Jan-Christoph
Gockel

Regisseur

*1982, studierte Regie an der Hochschule für Schauspielkunst Ernst Busch in Berlin und schloss das Studium mit seiner Diplom-Inszenierung „Die Wissenden“ an der Berliner Schaubühne ab. Seit 2009 arbeitet er als freier Regisseur, seit 2014/2015 außerdem als Hausregisseur am Staatstheater Mainz. Eine langjährige Zusammenarbeit verbindet ihn mit dem Puppenbauer und -spieler Michael Pietsch, mit dem zusammen er u. a. in Bonn, Graz und Mainz arbeitete.

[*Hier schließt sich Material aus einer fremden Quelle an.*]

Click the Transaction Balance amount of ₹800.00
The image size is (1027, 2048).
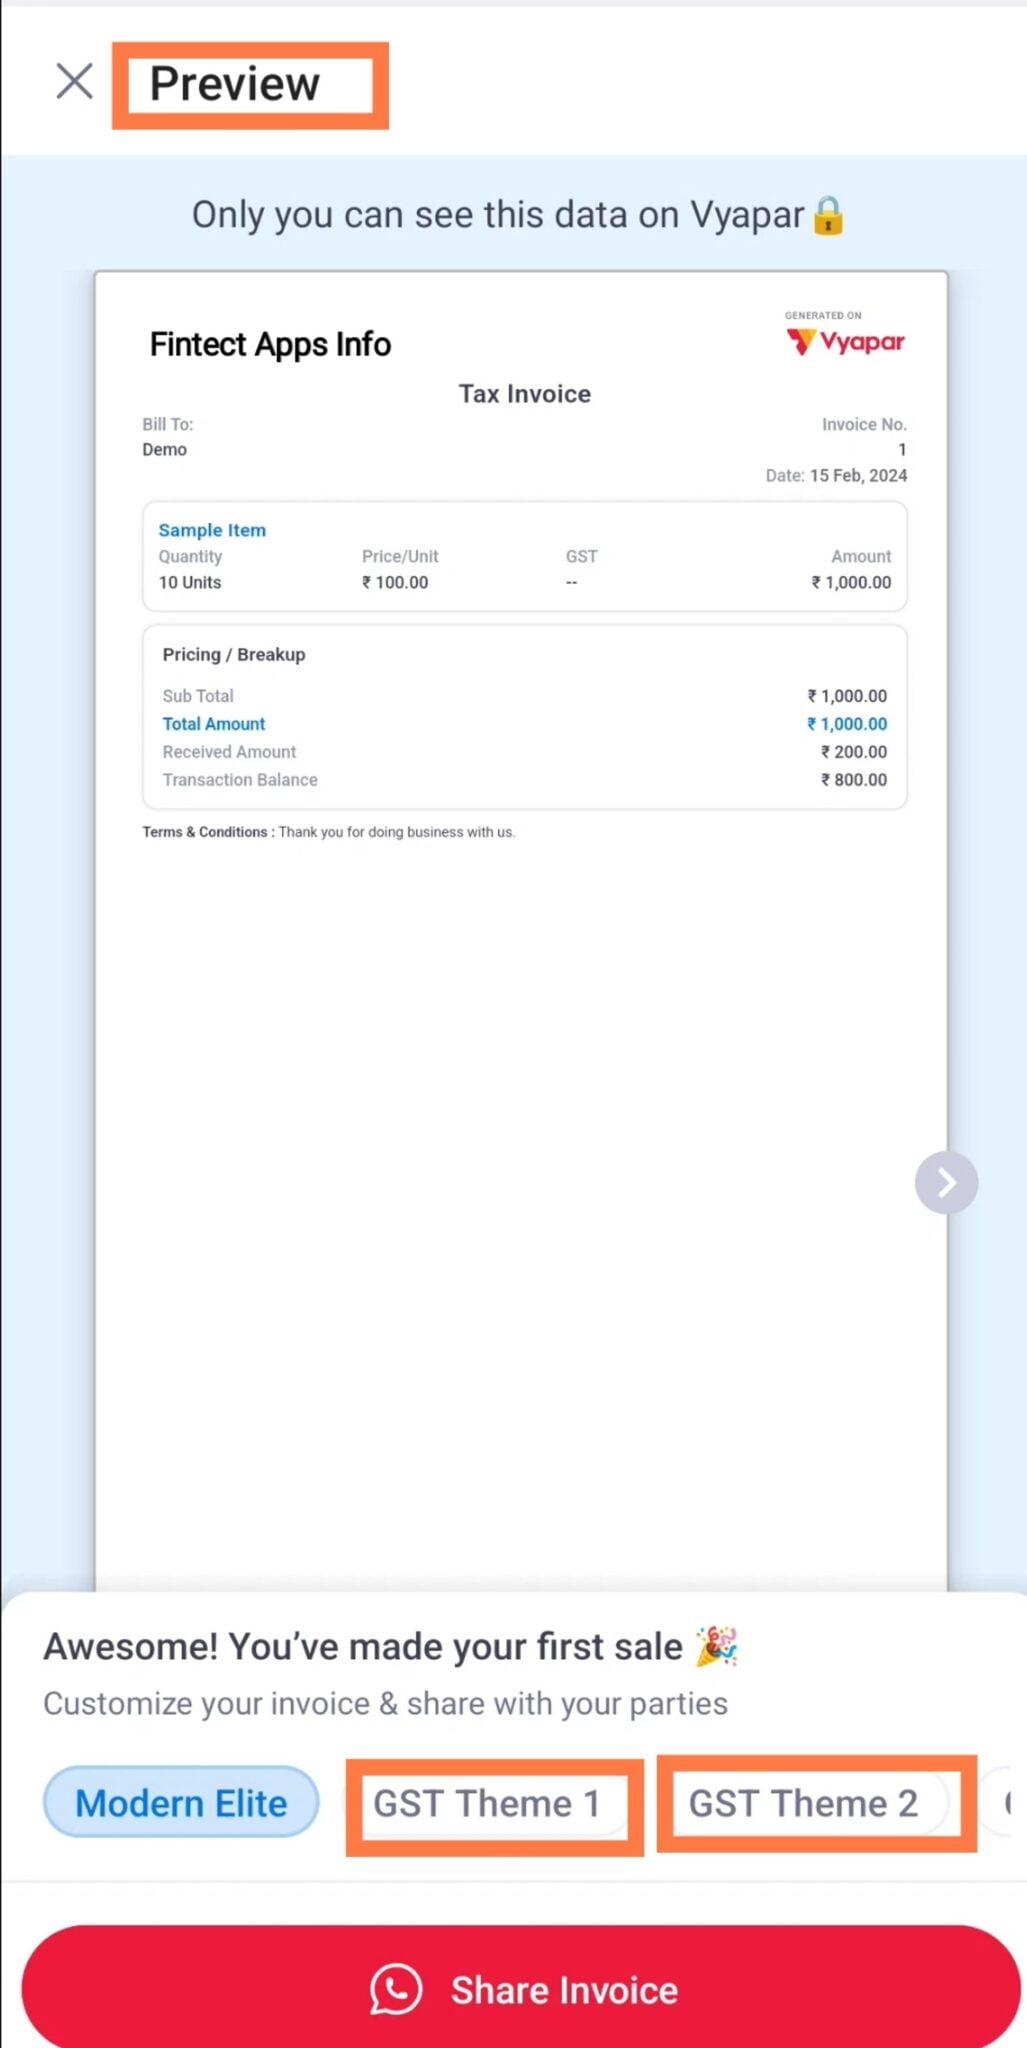tap(853, 779)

Er beschäftigt sich in eigenen Projekten mit politischen Themen und inszenierte u. a. „Ramstein Airbase: Game of Drones“ über den globalen Drohnenkrieg, „Ich bereue nichts“, über die Biographie von Edward Snowden und „Coltan-Fieber“, das 2014 in Burkina Faso uraufgeführt wurde. Seine Arbeiten wurden für den Nestroy-Preis nominiert, zum Heidelberger Stückemarkt und den Autorentheatertagen am Deutschen Theater Berlin eingeladen. 2015 wurde er vom Fachmagazin „Theater heute“ als Nachwuchsregisseur des Jahres nominiert.